We will see real reform in the removal of the distinction between low and high care and a single rule for accommodation (entry) fees for all residential care. Fees will vary across providers but rather than individual resident negotiations, bonds will need to be approved by a central authority. I suspect one of the government’s main reasons for this change is to remove the current opportunities to individually negotiate higher bonds in exchange for lower care fees, which may increase how much the government pays in age pension payments and/or care subsidies.
Having said that, it will create greater transparency and may be welcomed by residents and families who are nervous about costs and sceptical about how the bonds are set. But I fear that it could lead to higher average bonds. Residents and families should be careful not to shop on price alone. Just like when buying a home there may be a reason for the lower price. Critical to the decision process is the need to seek financial advice on affordability, restructuring assets and the impacts on age pension and income generation.
From comments in the government’s paper and from my experience over many years of training to financial planners, accountants and aged care staff, there is no question that the system is confusing and many people have not understood the options that currently exist.
Residents and their families need to change attitudes. If we can no longer live in our home is it really so bad if we have to sell it to help pay for the next home – albeit that home may be an aged care facility? Remember bonds are refundable. So it is not money lost.
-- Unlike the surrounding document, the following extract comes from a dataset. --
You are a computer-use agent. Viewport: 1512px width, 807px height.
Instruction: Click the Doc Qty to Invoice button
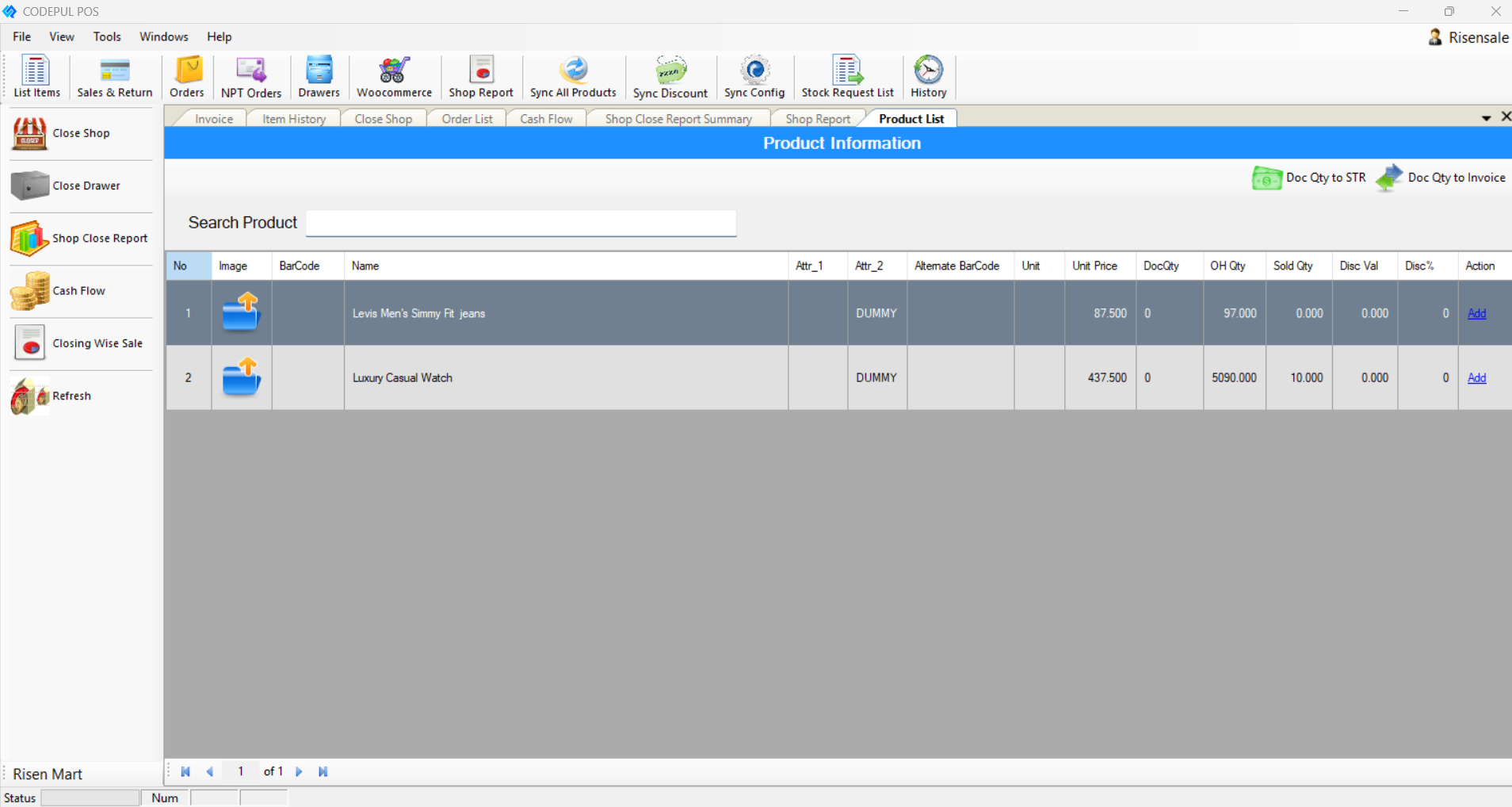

The home should be seen as a financial resource and financial advice is key.
The proposed reforms seem to focus on achieving greater consistency of fees and shifting more of the cost back to those who can afford to pay. This will mean winners and losers but hopefully overall it will mean a more sustainable aged care system.
We still have a long process to go through before all the reforms are implemented and all the details are known. But for now what should we be doing? None of the changes are imminent and the first changes will start to have an impact from 1 July 2013. So no immediate actions are required.
But anyone moving into aged care now or in the imminent future should seek financial advice to understand their options and strategies for how to structure finances to ensure they can afford to age where they like and with the dignity they deserve.